When you reach the line with "How do I perform: Tap", transcribe it and each line after it through the last one below, exactly. Pictures stay out.

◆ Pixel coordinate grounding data
● ● ● ● ● ● ●

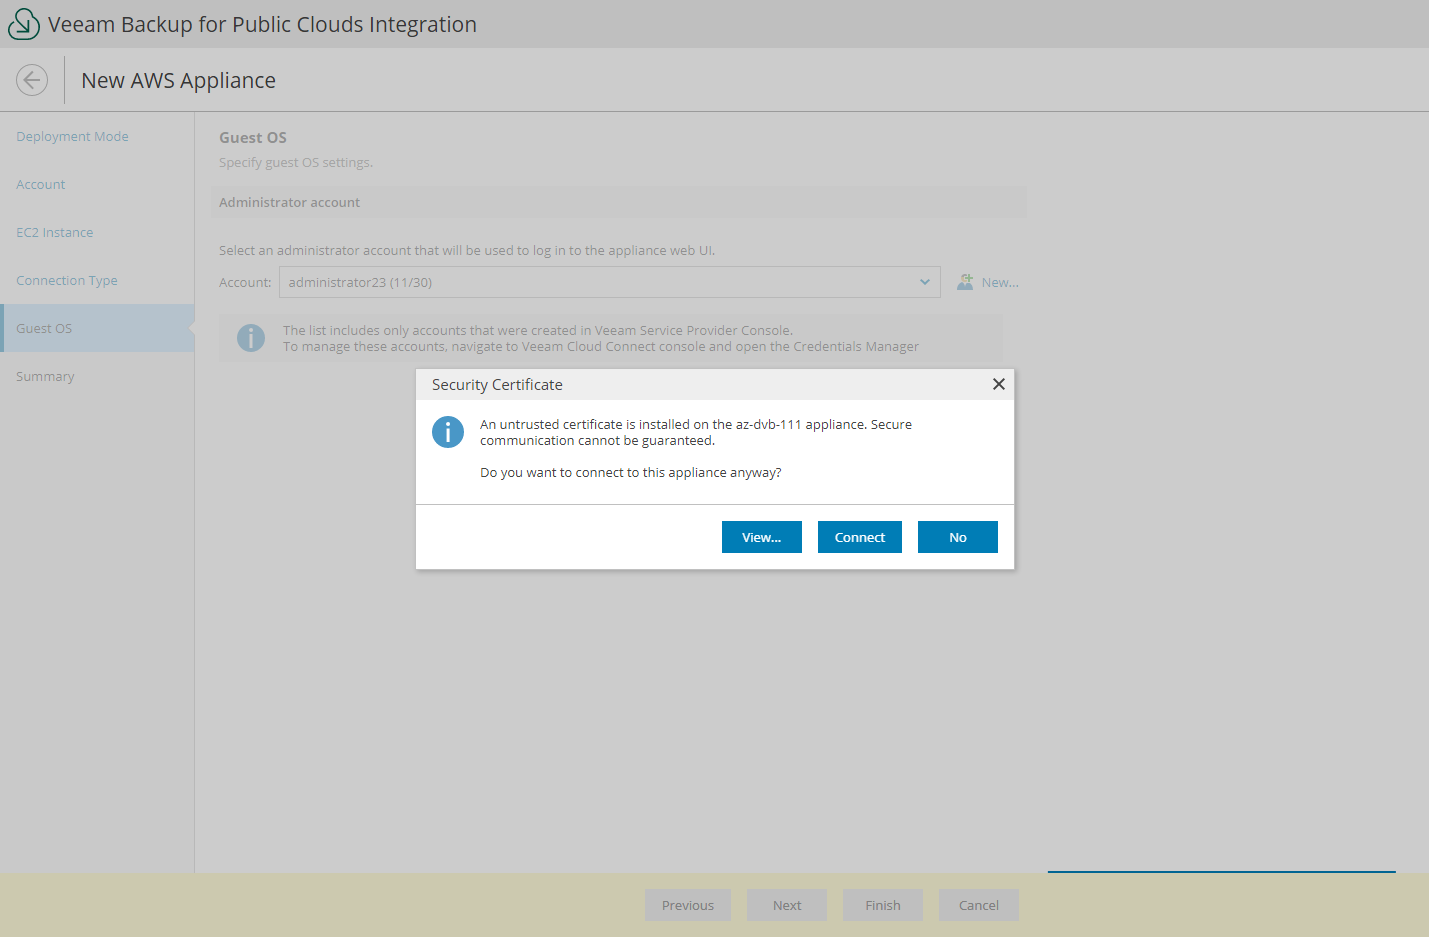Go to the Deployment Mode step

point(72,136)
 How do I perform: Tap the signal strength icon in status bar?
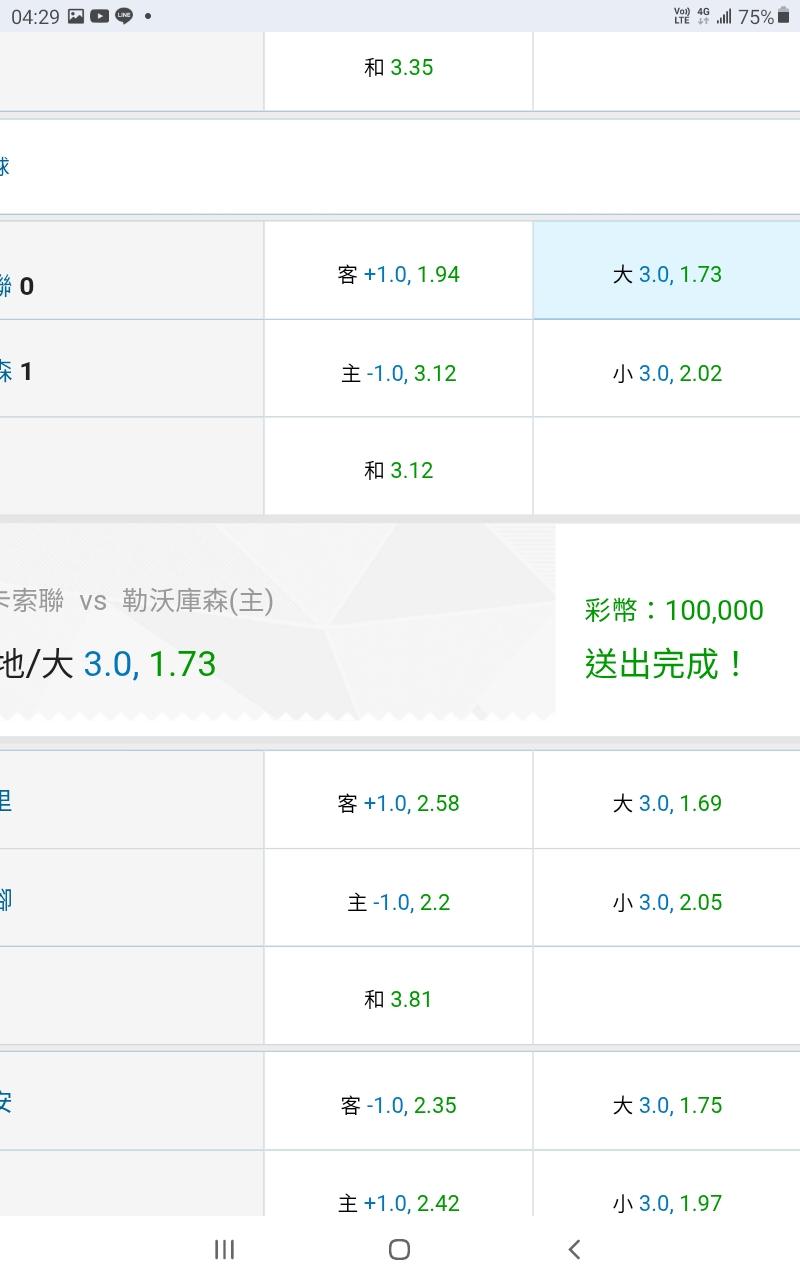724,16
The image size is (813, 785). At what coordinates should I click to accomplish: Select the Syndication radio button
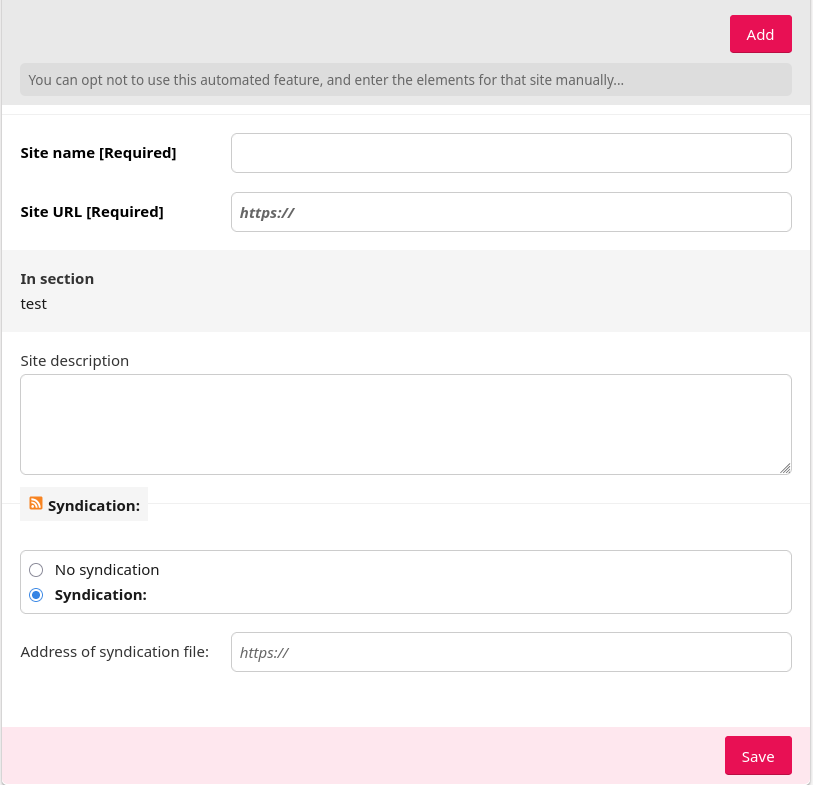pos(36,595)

● ● ● ● ● ● ●

◆ OUTPUT OF THE TASK
 How do I perform: Tap the signal strength icon in status bar?
724,16
The image size is (813, 785). At what coordinates should I click to accomplish: Select the Syndication radio button
pos(36,595)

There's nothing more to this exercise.